As discussed on #129 I'm not that bothered by json-schema or it's equivalents, but yes, something like that makes sense.

Perhaps we just have "type": ["int", "float"] and an array for type just means "union"?

samuelcolvin on 29 Jun 2018

For JSON Schemas, "union" means:

{
    "type": "object",
    "properties": {
        "foo": {
            "anyOf": [
                { "type": "int },
                { "type": "float" },
            ]
        }
    }
}

Gr1N on 30 Jun 2018

Also I don't think that we need to use anyOf for Optional, I think better to convert this case to property with default=null.

Gr1N on 30 Jun 2018

I'm still not sure how to display unions, I don't think we should return multiple instances of the entire field definition, eg. if we have

  "Gender": {
    "type": "int",
    "title": "Gender",
    "required": false,
  }

and the value can also be a string, I think

  "Gender": {
    "type": ["int", "str"],
    "title": "Gender",
    "required": false,
  }

  "Gender": {
    "type": {"anyOf": ["int", "str"]},
    "title": "Gender",
    "required": false,
  }

is clearer than

  "Gender": {
    "anyOf": [
      {
        "type": "int",
        "title": "Gender",
        "required": false,
      },
      {
        "type": "str",
        "title": "Gender",
        "required": false,
      },
    ]
  }

But that get's more complicated in strange situations like Union[str, FoobarModel]

What do you think?

samuelcolvin on 1 Jul 2018

ok, after looking at #218 I propose the following way to deal with this:

type becomes a dictionary.

For "simple" fields, eg. just an int or float, type like:

'type': {
  'item_type': 'float',
}

For unions we'd have:

'type': {
  'mode': 'any_of',
  'item_type': ['str', 'float'],
}

For things like List[int] we'd have:

'type': {
  'item_type': 'int',
  'shape': 'list',
}

or List[Union[int, str]] we'd have:

'type': {
  'mode': 'any_of',
  'item_type': ['int', 'str'],
  'shape': 'list',
}

For Dict[str, int] we'd have:

'type': {
  'item_type': 'int',
  'key_type': 'str',
  'shape': 'dict',
}

(we could add key_mode if the key is a union, but that's a very rare case)

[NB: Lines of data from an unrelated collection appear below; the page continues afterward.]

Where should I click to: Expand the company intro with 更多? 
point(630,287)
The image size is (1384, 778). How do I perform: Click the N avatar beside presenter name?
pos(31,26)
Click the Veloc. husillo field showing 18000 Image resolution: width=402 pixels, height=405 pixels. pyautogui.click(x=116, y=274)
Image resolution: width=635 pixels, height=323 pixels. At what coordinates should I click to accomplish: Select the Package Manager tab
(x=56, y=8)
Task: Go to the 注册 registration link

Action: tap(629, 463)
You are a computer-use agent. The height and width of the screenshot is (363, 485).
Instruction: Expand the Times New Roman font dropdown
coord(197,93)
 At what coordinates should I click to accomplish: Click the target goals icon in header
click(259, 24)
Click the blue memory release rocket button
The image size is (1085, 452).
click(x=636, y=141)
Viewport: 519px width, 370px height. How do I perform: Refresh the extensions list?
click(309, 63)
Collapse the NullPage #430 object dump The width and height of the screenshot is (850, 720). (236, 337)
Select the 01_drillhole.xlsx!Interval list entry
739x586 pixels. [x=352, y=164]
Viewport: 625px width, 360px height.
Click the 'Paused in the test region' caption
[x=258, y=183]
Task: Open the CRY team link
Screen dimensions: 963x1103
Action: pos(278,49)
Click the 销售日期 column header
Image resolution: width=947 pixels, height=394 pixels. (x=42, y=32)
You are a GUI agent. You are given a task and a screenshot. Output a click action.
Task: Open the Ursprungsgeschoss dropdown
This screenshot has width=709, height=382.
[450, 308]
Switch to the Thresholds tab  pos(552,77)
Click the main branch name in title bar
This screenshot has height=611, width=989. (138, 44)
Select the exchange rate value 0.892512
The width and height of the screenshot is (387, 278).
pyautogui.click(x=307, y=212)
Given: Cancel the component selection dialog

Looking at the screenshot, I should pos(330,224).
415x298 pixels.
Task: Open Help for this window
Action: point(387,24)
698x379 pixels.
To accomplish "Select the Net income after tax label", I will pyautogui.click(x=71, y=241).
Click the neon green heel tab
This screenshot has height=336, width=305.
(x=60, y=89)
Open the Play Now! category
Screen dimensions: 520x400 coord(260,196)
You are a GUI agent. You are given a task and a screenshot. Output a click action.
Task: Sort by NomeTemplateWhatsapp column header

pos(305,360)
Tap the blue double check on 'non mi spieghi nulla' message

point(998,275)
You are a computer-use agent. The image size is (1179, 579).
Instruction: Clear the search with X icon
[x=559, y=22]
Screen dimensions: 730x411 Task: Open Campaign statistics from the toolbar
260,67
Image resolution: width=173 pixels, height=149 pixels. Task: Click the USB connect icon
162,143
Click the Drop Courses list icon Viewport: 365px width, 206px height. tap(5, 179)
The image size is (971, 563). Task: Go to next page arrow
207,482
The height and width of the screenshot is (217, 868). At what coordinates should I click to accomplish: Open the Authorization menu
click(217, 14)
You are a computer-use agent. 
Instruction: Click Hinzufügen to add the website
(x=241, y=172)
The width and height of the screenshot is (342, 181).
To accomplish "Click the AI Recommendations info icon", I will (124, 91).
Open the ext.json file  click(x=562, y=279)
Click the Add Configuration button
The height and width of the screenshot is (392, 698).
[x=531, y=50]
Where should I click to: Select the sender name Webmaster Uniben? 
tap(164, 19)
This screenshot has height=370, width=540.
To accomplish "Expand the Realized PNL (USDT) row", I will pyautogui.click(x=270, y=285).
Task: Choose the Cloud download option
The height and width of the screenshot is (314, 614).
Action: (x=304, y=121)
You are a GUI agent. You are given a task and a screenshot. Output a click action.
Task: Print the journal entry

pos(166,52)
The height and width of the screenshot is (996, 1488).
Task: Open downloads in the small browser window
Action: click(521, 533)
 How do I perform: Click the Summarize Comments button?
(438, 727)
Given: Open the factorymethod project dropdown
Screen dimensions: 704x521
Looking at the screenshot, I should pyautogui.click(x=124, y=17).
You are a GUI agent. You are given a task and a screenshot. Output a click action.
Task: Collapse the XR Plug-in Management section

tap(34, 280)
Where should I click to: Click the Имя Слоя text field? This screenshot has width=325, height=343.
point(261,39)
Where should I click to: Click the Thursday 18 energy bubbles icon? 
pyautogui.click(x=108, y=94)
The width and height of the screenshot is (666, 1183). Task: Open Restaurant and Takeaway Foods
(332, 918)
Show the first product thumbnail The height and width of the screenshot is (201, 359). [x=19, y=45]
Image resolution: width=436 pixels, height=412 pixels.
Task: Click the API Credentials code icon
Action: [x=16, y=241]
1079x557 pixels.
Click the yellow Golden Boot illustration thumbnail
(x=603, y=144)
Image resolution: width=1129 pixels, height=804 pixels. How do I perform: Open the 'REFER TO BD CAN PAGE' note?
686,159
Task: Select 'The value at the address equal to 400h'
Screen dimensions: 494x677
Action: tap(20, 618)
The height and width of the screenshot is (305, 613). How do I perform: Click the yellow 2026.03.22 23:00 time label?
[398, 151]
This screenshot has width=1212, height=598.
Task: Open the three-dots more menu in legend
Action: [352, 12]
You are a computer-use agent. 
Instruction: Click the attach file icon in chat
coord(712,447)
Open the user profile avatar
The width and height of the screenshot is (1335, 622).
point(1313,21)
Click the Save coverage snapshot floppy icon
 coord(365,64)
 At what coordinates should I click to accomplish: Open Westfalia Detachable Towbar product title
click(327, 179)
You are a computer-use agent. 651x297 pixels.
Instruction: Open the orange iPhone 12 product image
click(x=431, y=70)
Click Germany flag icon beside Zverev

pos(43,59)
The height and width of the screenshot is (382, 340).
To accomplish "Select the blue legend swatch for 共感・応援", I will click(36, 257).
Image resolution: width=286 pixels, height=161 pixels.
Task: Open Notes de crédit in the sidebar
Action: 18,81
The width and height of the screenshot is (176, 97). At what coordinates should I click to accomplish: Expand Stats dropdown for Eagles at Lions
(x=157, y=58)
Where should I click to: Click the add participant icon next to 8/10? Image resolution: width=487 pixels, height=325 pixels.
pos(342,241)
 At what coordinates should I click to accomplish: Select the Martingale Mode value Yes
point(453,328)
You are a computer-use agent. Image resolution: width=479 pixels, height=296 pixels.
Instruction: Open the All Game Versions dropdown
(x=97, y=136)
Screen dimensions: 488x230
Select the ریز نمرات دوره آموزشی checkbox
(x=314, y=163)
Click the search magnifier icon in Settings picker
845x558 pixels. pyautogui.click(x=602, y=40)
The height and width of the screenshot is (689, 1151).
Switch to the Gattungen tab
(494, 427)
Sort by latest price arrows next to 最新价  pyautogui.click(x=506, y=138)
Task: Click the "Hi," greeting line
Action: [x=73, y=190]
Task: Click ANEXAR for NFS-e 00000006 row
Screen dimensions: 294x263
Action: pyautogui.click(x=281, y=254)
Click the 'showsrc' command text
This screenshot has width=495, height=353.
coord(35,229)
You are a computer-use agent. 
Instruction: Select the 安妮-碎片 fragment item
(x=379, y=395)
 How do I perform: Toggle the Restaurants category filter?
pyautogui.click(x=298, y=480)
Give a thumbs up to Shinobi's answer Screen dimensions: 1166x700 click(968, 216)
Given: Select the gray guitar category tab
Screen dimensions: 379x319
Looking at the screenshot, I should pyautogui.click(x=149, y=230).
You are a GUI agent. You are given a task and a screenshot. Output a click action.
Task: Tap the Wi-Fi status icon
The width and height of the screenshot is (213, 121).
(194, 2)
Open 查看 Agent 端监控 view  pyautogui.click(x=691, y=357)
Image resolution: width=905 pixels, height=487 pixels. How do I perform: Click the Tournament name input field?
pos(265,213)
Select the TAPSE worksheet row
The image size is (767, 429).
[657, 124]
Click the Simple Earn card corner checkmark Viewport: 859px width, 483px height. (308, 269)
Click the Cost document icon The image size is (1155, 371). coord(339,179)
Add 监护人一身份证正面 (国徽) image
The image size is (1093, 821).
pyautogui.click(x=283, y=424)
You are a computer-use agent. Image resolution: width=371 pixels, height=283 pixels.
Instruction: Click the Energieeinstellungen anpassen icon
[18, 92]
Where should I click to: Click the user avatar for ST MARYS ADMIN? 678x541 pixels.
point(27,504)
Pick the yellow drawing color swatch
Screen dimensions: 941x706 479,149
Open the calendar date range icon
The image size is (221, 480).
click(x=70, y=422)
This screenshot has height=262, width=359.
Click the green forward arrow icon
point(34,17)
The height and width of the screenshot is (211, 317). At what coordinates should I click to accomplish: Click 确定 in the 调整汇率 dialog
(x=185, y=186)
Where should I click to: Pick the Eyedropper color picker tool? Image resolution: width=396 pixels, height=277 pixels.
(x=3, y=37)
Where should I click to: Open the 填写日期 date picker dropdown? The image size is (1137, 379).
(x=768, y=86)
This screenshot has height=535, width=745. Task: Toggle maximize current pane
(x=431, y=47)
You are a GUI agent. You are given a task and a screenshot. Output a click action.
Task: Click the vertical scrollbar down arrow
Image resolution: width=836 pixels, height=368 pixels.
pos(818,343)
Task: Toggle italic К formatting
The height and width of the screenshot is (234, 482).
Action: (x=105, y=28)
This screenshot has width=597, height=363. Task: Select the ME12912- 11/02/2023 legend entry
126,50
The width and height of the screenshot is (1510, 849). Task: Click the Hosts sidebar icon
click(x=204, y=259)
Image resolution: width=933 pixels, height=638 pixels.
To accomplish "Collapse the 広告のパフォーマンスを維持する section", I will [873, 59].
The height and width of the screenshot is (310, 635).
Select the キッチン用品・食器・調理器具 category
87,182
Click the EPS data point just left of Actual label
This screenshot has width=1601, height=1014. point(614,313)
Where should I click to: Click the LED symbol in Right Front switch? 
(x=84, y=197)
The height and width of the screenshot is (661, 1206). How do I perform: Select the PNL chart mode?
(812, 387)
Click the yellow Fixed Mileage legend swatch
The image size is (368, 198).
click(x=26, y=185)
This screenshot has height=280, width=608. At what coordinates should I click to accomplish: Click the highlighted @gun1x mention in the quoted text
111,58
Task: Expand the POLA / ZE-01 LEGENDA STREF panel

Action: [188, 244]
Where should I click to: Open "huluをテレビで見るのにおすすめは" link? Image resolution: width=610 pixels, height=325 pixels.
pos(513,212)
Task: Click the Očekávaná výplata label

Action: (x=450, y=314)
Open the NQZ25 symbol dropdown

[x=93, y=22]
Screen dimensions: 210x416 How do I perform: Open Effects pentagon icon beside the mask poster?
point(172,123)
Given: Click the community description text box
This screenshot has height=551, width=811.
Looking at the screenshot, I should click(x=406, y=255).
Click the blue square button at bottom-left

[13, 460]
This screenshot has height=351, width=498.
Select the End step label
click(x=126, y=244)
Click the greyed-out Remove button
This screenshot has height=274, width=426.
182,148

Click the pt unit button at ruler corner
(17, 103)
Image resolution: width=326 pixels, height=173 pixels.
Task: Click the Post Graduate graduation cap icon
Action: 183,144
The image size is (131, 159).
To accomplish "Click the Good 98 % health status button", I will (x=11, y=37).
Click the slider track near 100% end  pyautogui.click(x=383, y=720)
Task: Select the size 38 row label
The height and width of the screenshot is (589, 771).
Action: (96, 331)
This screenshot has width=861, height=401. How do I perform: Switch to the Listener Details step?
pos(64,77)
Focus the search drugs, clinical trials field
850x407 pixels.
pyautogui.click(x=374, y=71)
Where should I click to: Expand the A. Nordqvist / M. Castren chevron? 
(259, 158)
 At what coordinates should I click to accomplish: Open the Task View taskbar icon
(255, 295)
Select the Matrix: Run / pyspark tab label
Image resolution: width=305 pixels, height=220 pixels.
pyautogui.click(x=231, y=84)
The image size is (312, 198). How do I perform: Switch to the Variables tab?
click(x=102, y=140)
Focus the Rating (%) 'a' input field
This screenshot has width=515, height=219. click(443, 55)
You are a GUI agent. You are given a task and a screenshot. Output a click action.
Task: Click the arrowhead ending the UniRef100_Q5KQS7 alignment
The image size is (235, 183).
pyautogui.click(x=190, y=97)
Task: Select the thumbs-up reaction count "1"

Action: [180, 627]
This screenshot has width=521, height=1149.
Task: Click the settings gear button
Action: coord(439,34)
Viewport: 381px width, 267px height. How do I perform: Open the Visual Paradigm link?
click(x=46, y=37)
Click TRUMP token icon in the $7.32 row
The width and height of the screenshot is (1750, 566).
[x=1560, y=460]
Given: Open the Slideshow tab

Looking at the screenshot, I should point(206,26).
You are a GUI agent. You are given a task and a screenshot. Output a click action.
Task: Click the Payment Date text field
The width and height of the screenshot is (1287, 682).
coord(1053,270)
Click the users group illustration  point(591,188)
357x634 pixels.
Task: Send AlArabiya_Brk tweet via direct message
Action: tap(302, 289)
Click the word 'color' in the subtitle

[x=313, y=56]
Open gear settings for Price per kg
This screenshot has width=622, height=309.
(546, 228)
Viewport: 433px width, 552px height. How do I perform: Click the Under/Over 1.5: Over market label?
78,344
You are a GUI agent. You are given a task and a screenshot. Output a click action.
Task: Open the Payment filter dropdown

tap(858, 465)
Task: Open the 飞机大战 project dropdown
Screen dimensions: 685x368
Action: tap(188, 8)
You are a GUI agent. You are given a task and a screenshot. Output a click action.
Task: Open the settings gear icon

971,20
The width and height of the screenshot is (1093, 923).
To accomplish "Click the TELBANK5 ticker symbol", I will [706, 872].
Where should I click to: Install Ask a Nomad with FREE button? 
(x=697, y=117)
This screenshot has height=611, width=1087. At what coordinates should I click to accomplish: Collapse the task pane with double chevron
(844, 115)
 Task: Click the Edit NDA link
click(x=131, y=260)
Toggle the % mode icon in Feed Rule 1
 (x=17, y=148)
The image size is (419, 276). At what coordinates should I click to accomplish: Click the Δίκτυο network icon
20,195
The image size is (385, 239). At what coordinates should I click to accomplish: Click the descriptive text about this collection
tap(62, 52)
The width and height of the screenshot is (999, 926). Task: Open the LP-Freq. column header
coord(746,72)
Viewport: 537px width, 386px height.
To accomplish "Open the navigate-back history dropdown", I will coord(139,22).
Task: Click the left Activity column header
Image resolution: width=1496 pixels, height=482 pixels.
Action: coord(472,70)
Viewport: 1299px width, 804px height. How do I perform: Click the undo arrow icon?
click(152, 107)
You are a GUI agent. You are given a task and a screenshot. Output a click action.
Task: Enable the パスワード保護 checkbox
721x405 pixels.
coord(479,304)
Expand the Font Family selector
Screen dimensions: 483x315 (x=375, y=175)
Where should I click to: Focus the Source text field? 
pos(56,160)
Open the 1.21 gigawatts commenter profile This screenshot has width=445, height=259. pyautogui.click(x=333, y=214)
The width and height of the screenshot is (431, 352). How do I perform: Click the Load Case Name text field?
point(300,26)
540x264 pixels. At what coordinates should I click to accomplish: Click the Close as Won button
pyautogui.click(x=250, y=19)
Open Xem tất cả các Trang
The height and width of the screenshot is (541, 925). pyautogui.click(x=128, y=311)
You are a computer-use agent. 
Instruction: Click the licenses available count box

The names mode, item_type and shape are not great (suggestions very welcome), but I think this is the best way to go.

Questions:

are their any case's I've missed?
do we do type: {'item_type': 'int', ...} or just add all these items to the main dict?
what do we do when implement tuples #12, I guess something like properties on sub models?
what do we do with Union[int, FoobarModel] - I guess we have type as above, then properties. What do we do with Union[FooModel, BarModel] - maybe this is just banned?

@Gr1N @x1ah

samuelcolvin on 2 Jul 2018

🎉1

May missed enum type ?

In my opinion, we should carefully change the field structure. and typing.Union 's field info looks good.

from typing import Union
from pydantic import BaseModel


class Foo(BaseModel):
    ubar = Union[int, str]

print(Foo.__fields__['r'].info)
# {'type': 'typing.Union[int, str]',
#  'required': True,
#  'sub_fields': [<Field r_int: type='int', required=True, validators=['int_validator']>,
#   <Field r_str: type='str', required=True, validators=['not_none_validator', 'str_validator','anystr_strip_whitespace', 'anystr_length_validator']>]}

and similar for List[int, str], we get

{'type': 'typing.List[int]',
 'required': True,
 'sub_fields': [<Field r_int: type='int', ...>]}

by this way, this problem will be solved without changing the original fields struct, just put into sub_fields.

What do you think? @samuelcolvin

x1ah on 2 Jul 2018

Just copying python's syntax is ok with me, it'll make it slightly harder for people to read programmatically, but it'll be more concise and extendible.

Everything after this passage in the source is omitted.